Bini Smaghi, a member of the European Central Bank's governing board during the height of global financial crisis of June 2005-November 2011, told CNBC at the Ambrosetti Forum in Italy: "We need a European banking system."
Italian banks have been thrust into the spotlight this year over concerns about their solvency. Banca Monte dei Paschi di Siena (BMPS), the Italian bank which is the world's oldest, had secured a dramatic 5 billion euros ($5.6 billion) rescue package in July, after months of concerns about its portfolio of bad loans sent its share price plunging.
The Italian banking sector is stuck in a vicious, ever-decreasing circle with the economy. Banks can't lend to fuel the economy, the economy gets worse, and the chance of banks getting anything back from their bad debts shrinks even further.
BMPS still has to raise the capital to ensure its rescue, which may be even more difficult after the investigation by Italian prosecutors into its chief executive Fabrizio Viola and former chairman Alessandro Profumo for alleged market manipulation emerged last month.
Gianmaria Gros-Pietro, chairman of Intesa Sanpaolo, one of Italy's biggest lenders, told CNBC: "Each bank now has to be very rigorous on itself."
He added of the rescue: "We have not protected weaker banks, we have protected people."
Another complicating factor is the high proportion of ordinary people who have invested in Italian banks, which makes a bailout under EU terms, where investors lose out first, more complicated.
Bini Smaghi said Italy is unlikely to request a European Stability Mechanism program to help banks.
"You get this public money when there is no other money available.
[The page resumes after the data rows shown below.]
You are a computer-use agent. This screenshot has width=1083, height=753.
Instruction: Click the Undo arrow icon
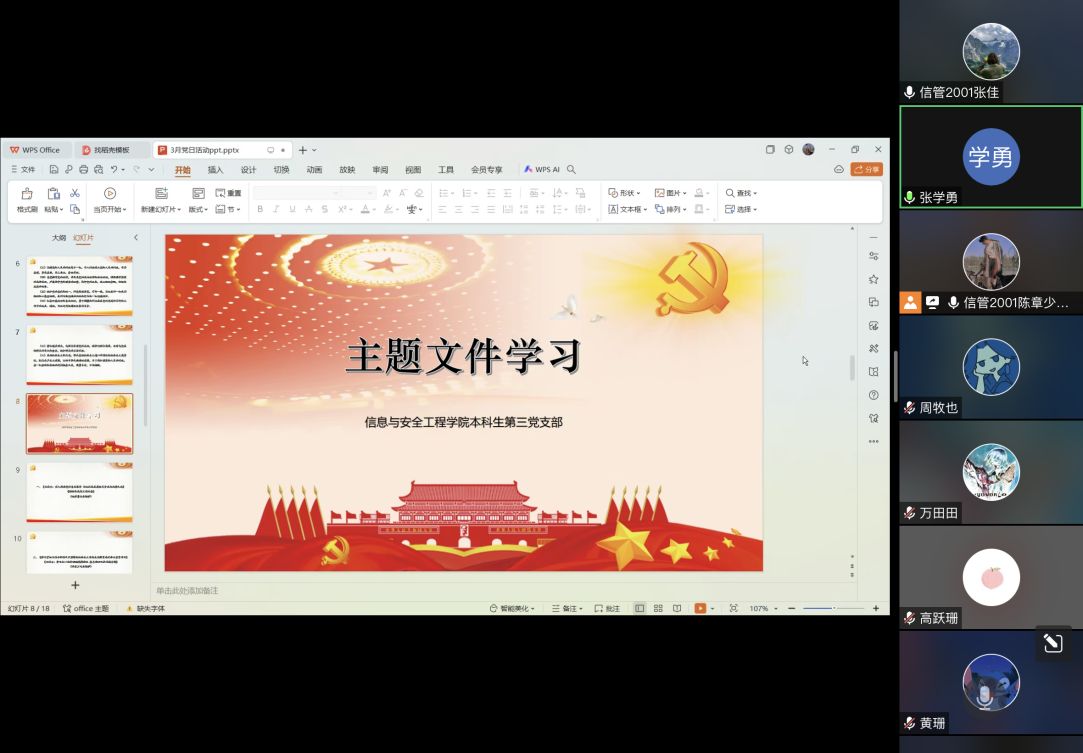coord(115,170)
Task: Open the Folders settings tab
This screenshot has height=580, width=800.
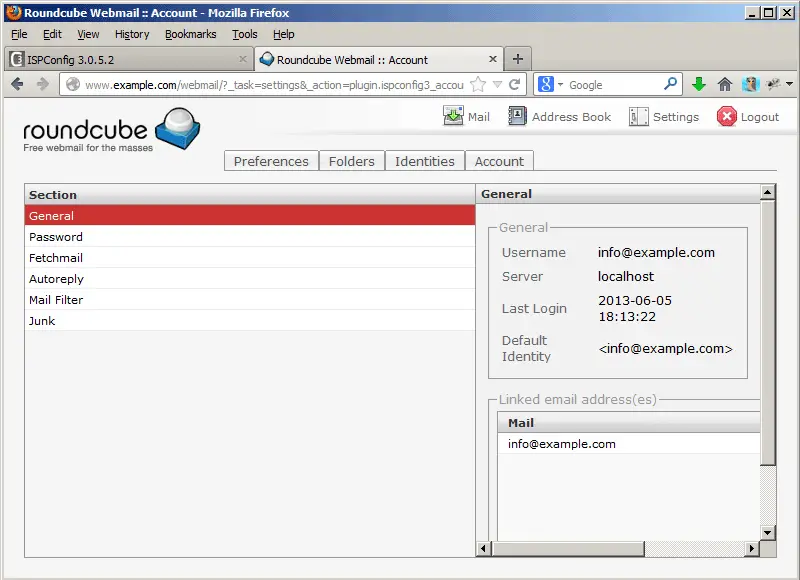Action: (x=351, y=161)
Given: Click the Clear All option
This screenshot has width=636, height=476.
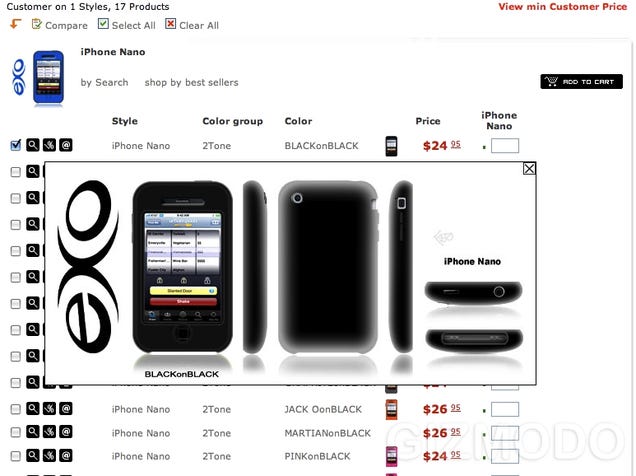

That is not the case in Italy," he said.
"The most important issue is to look not only at solvency, but at profitability. Can these banks attract private capital in the future?" he added.
He also added his voice to those of other European banking leaders calling on the Basel supervisory board, which is meeting twice this month, to clarify what will happen about global capital rules as it moves into the next post-credit crisis phase of reforms.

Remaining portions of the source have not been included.